The focus will be on performing continuous subdomain discovery exercises. We have broken this blog post into different sections to make it easier to get to grips with the various functions of Amass. It should be noted that there may be assets out there that are not mapped to a domain and you will need to employ other techniques to uncover them, such as running network scans over the IP ranges owned by the organization. Although we will not fully demonstrate how to use all the functions offered by Amass, we are hoping that this blog will cover enough to give you a kick-start in mastering the collection tool.
A high number of open-source tools and software are available for enumerating subdomains, autonomous system numbers (ASNs), and other assets owned by an organization. Although most of these tools are great in utilizing specific methods, they are not always actively maintained and updated to keep up with the latest techniques and methodologies. So to speak the truth, most of the available tools are not complete and solely relying on these could give a false sense of security or lead to missing vulnerable assets. The reality is that subdomains can be disclosed anywhere nowadays, such as on social media, Pastebin, source code repositories, HTTP headers and so on.
Amass is backed by OWASP, which should provide prestige and confidence in the results. It is actively maintained and will likely be supported for a long time, meaning any future bugs will be resolved. Additionally, the adoption rate of Amass is high which potentially means better data consistency and integration with other tools. As such, it can constitute a better and more trustworthy tool to use in proof of concepts and engagements. This can make it easier to convince your clients or manager to use it for periodical mapping of the organization's attack surface.
There are a number of more technical reasons, which we will explain below and demonstrate in more detail later:
-
Comes with 3 subcommands, in other words functions:
- amass intel -- Discover target namespaces for enumerations
- amass enum -- Perform enumerations and network mapping
- amass db -- Manipulate the Amass graph database
-
Amass' subcommands can be used in conjunction, in some cases, which could allow you to create scripts that perform multiple Amass operations.
-
Supports > 80 sources, such as APIs and websites, at the time of writing as part of its subdomain discovery and information gathering techniques. These can be listed using the following command:
- amass enum -list
AlienVault,ArchiveIt,Arquivo,Ask,Baidu,BinaryEdge,Bing,BufferOver,Censys,CertSpotter,CIRCL,CommonCrawl,Crtsh,[...],VirusTotal,Wayback,WhoisXML,Yahoo(full list here)
-
It employs various information gathering techniques for DNS enumeration
- Brute-force of subdomains using a domain name wordlists and alteration wordlists
- Identify subdomains by reading SSL/TLS certificates, performing DNS zone transfers or checking certificate transparency logs
- Recursive subdomain discovery on identified domains
- Hashcat-style masks for brute-force of subdomains (this can be very useful if you have internal information on naming conventions and so on)
-
It can be configured using a configuration file which makes it easy to maintain, use or integrate with scripts
Lastly, we will not be going into the details of installing Amass in this blog post, but if you are interested, you can do so in a number of ways. You can compile from source if you have a properly configured Golang environment (Go >= 1.20), run it using Docker, or install it as a package if one is available for your distribution. Detailed installation instructions are available here.

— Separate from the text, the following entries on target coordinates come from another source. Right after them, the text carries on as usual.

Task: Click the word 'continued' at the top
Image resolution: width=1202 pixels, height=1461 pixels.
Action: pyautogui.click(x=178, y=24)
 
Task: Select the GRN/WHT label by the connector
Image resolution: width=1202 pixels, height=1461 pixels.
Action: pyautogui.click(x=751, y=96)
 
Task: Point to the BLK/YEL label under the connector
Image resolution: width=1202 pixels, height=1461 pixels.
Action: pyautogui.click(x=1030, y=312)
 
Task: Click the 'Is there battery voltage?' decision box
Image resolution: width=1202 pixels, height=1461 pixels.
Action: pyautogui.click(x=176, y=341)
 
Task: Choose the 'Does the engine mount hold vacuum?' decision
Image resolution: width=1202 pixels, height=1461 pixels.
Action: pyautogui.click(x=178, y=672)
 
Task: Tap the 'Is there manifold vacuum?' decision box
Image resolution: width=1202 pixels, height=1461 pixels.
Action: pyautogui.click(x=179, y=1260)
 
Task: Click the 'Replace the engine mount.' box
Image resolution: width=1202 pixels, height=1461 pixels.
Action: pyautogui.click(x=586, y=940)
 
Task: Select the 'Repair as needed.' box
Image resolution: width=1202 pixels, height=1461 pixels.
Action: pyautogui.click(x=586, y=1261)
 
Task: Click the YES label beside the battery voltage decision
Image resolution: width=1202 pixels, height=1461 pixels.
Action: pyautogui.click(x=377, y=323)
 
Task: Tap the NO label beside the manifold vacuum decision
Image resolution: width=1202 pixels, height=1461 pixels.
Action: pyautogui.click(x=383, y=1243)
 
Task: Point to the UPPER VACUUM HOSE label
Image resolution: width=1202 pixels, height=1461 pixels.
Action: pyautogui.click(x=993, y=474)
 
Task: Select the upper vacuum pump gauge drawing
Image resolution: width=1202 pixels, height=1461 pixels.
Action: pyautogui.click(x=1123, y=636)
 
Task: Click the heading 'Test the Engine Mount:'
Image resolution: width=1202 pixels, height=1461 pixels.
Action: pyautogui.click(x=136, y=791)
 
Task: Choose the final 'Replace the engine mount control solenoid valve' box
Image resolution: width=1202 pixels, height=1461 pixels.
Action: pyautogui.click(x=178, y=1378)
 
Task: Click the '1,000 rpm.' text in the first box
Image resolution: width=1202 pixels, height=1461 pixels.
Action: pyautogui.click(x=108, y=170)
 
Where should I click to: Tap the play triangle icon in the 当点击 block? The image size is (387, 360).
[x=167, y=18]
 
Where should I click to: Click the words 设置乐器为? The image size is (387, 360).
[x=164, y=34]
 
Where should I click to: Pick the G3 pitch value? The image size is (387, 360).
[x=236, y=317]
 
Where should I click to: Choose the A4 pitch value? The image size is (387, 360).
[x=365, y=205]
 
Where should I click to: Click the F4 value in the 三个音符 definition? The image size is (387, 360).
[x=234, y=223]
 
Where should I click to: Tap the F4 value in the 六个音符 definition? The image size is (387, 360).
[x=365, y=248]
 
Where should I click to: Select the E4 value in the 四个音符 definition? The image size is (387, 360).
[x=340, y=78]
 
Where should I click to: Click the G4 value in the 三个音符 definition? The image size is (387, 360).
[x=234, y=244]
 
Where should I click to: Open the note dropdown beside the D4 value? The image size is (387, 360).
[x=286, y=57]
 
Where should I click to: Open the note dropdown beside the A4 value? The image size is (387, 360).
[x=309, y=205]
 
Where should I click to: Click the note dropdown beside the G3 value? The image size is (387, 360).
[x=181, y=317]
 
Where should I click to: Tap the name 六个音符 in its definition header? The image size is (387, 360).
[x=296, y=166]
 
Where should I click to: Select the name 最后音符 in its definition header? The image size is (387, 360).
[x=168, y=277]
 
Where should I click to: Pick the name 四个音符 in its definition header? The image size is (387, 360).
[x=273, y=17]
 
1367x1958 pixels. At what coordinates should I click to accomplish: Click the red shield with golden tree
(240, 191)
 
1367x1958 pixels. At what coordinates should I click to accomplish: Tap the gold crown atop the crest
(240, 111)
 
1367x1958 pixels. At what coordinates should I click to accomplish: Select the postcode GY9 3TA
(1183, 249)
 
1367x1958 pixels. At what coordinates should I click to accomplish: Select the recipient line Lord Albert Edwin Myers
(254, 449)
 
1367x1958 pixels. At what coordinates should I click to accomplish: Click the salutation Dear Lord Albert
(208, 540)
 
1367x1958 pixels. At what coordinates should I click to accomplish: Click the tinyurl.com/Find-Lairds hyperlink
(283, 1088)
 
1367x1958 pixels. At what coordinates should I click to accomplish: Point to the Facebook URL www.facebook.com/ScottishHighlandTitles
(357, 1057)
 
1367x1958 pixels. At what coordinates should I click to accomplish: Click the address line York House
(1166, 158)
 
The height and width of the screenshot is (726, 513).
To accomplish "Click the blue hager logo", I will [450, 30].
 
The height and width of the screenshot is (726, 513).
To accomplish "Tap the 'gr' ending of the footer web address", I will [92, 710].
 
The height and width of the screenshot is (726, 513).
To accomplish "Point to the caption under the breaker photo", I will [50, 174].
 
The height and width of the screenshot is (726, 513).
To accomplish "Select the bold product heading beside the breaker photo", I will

The Amass intel subcommand, or module if you want, can aid with collecting open source intelligence on the organization and allow you to find further root domain names associated with the organization. To see the available options of this subcommand, simply type it at the terminal:
$ amass intel
[...]
Usage: amass intel [options] [-whois -d DOMAIN] [-addr ADDR -asn ASN -cidr CIDR]
-active
Attempt certificate name grabs
-addr value
IPs and ranges (192.168.1.1-254) separated by commas
-asn value
ASNs separated by commas (can be used multiple times)
[...]It is probably worth noting at this point that another great perk of Amass is that all the subcommands attempt to maintain argument consistency.
This subcommand will use a number of information gathering techniques and data sources by default, such as WHOIS, in order to obtain intelligence and parent domains owned by the organization, unless these are explicitly disabled in Amass' configuration file. An example Amass configuration file is available on the GitHub config repository.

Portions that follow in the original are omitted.